A EUR 38 billion construction company is running fully automated drone surveys over a bridge — and the press release does not say how many flights the system has completed.
HOCHTIEF, the Essen-based contractor and one of the largest international construction firms in the world, began using a DJI Dock 2 drone-in-a-box to conduct weekly beyond-visual-line-of-sight surveys of the Rheinbrücke Leverkusen, a 1,065-meter cable-stayed bridge on the A1 highway north of Cologne, according to a press release posted to the Skyports Drone Services website on March 27. The drone takes off, surveys the construction site, and lands — entirely autonomously, with no on-site pilot required. Data from each flight is processed by DroneDeploy into 2D orthomosaics and 3D models, which HOCHTIEF uses to monitor earthworks progress and track construction milestones.

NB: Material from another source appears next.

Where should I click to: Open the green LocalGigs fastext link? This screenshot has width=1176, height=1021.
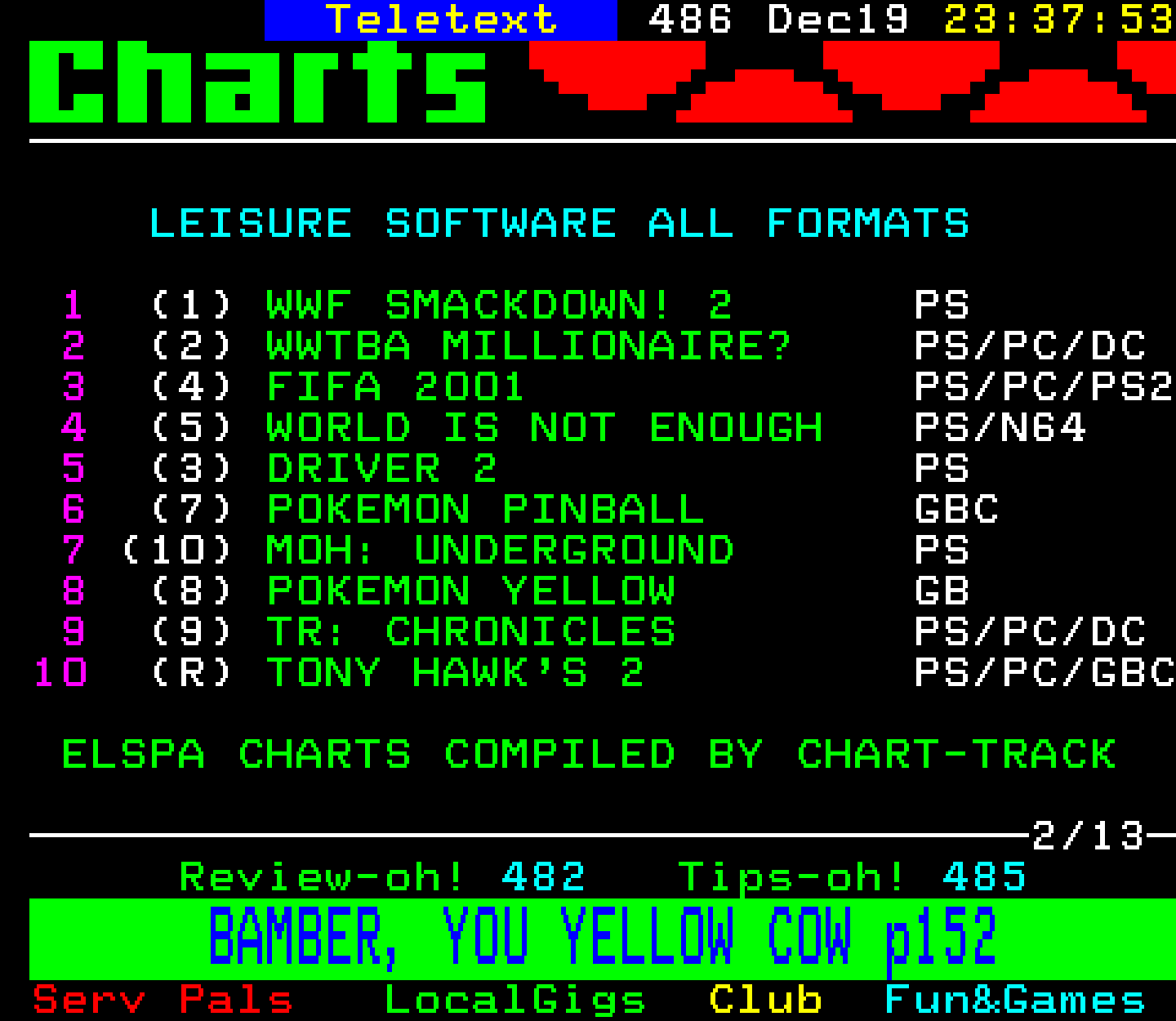tap(514, 1000)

That much is verifiable. What is not: how many flights the system has completed, how long it has been deployed, what HOCHTIEF is paying for the service, whether the 3D model accuracy has been independently validated, or whether the contract has been renewed beyond an initial pilot period. The press release does not say.
"Progress monitoring of the construction site was mostly manual and subjective," the Skyports release states. "This process has now been fully automated — eliminating the need for on-site pilots or access." It is a clean, self-contained narrative: old way bad, new way automated, everyone wins. The release was prepared and distributed by Skyports itself, according to the version posted to Vertical Mag.
Every drone industry outlet — DRONELIFE, SUAS News, UAS Magazine, ADS Advance, heliguy.com — ran the same release without adding a single piece of independent reporting. No reporter contacted a third-party construction engineer. No site visit. No independent expert on drone-based infrastructure monitoring. The only quoted executives are Alex Brown, CEO of Skyports Drone Services, and Klaus Grüttner, executive vice president for Europe at HOCHTIEF Infrastructure — both names appear verbatim in the Skyports press release.
The Rheinbrücke Leverkusen project is genuinely significant infrastructure. The bridge carries roughly 111,900 vehicles per day across the Rhine. The second phase contract, awarded to a consortium including HOCHTIEF Infrastructure, is valued at approximately EUR 426 million, with HOCHTIEF holding a 32 percent share of that figure. The first section opened in February 2024; the second is due by the end of 2027, with full completion expected in 2028. Demolition of the old bridge has been complicated by asbestos and PCB contamination.
But this story is not really about the bridge.
It is about what the drone industry is doing with HOCHTIEF's name. A commodity DJI Dock 2 — the same hardware platform available to any operator with a wire transfer and a DJI account — paired with DroneDeploy's off-the-shelf processing pipeline, operated remotely from Skyports' Remote Operation Centre in Madrid. That is the product being sold here: not a specialized survey drone, but the entire operational stack of remote BVLOS execution. HOCHTIEF's scale makes it a reference customer, and reference customers in the drone industry are valuable precisely because they are hard to get. A EUR 38 billion company using your platform to monitor a landmark bridge tells other EUR 38 billion companies that the technology is production-ready.
The problem is that "production-ready" currently means: the press release went out, and nobody has published any data.
This is not a new phenomenon. Drone-in-a-box monitoring has been sold as a production-grade tool for infrastructure inspection since at least 2023. The pitch has stayed consistent: fully automated, no pilots needed, regular cadence, cloud processing. The reality, across construction, wind energy, rail, and telecom, has been consistent in a different way — contracts are pilots, pilots have no published metrics, and the next press release moves on to the next reference customer without closing the loop on the last one.
There is also the question of when this deployment actually began. ADS Advance first reported the Skyports-HOCHTIEF partnership on December 17, 2025 — more than three months before the March 27 press release. The gap between first mention and "announcement" suggests either that the December report was accurate and the March release was a staged refresh, or that something changed operationally in the intervening period. Skyports did not respond to questions by deadline.
The pattern is becoming a repeatable commercial category. DroneDeploy announced nationwide BVLOS monitoring for U.S. data center construction in January 2025, using the same operational model: drone-in-a-box, automated flight, cloud processing. That repeatability is the actual story — not this specific bridge, but the question of whether the economics of drone-in-a-box monitoring have crossed a threshold where a major contractor would roll it out across an entire project portfolio rather than a single site.
The answer, based on publicly available information, is: not yet proven. HOCHTIEF's adoption of the technology tells us something about where the industry thinks the market is going. The absence of any operational data tells us nothing about whether it is correct.